Peygamber -aleyhisselâm-:

“– O halde dâvete icâbet et, cemâate gel” buyurdu. (Müslim, Mesâcid, 255; Ebu Dâvûd, Salât, 46)

 Bu haber cemaatle namazın ne derece önemli olduğuna vurgu yapmakla beraber, Peygamberimizin âmâ bir zatı toplumdan tecrit etmeyerek onu cemaat içinde bulunmaya teşviki de bilhassa dikkat çekicidir.

Bunun yanında Hz. Peygamber değişik vesilelerle Medîne dışına çıktığı zaman, İbn-i Ümmi Mektûm'u yerine cemaate namaz kıldırması için vekil olarak bırakmıştır. Bu görevin kendisine on üç defa verildiği nakledilmektedir. (İbnü'l-Esîr, Üsdü'l-ğâbe, IV, 264)

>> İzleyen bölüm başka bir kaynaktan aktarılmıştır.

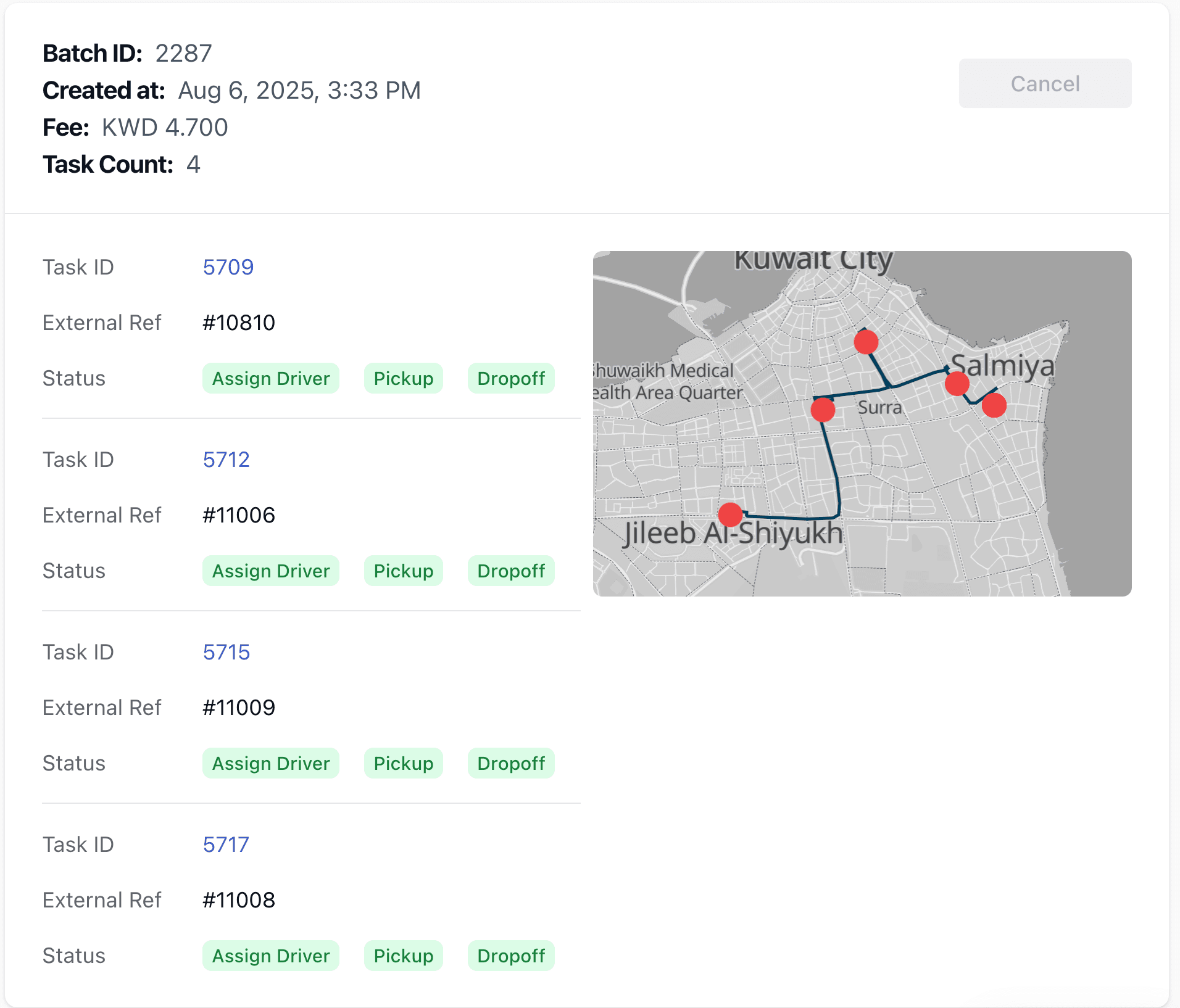Click Pickup status badge for task 5709
The width and height of the screenshot is (1180, 1008).
pyautogui.click(x=403, y=378)
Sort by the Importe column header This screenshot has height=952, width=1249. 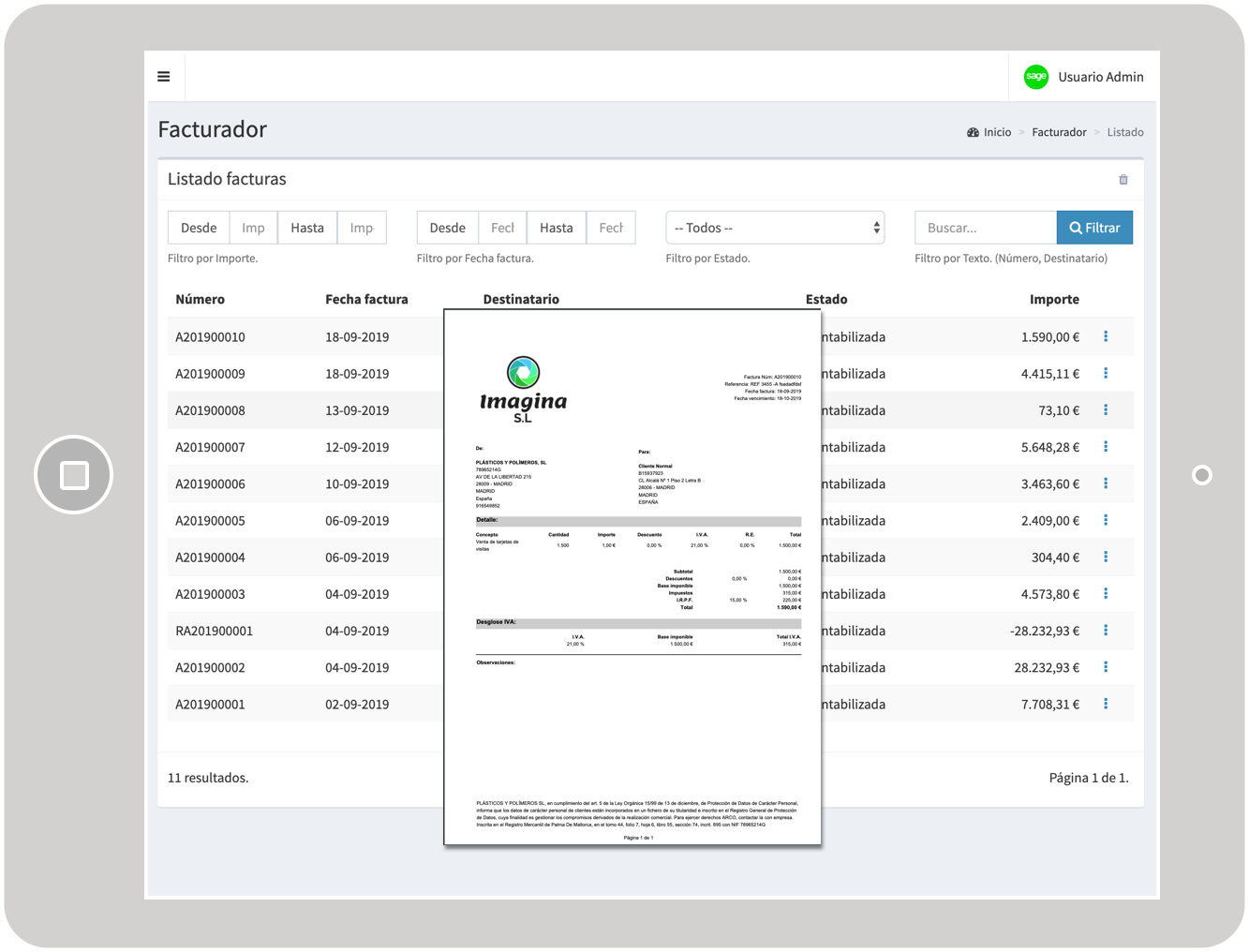[1054, 300]
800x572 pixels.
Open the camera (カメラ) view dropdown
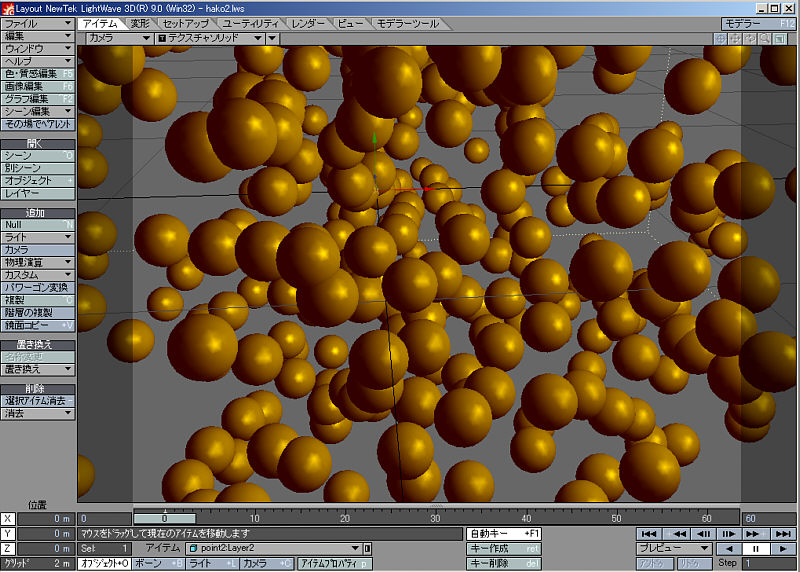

 Hâsılı Peygamberimiz özürlüleri, âtıl kalmaya mahkum ve zavallı bir kitle olarak görmemiştir. Problemlerini çözmeye yönelik tavsiye ve uygulamalarda bulunmakla birlikte durumlarına göre engelli insanlara vazife vermiş, ayrıca onları dünya ve ahiret saadeti bahşeden müjdeli haberlerle de tesselli etmiştir.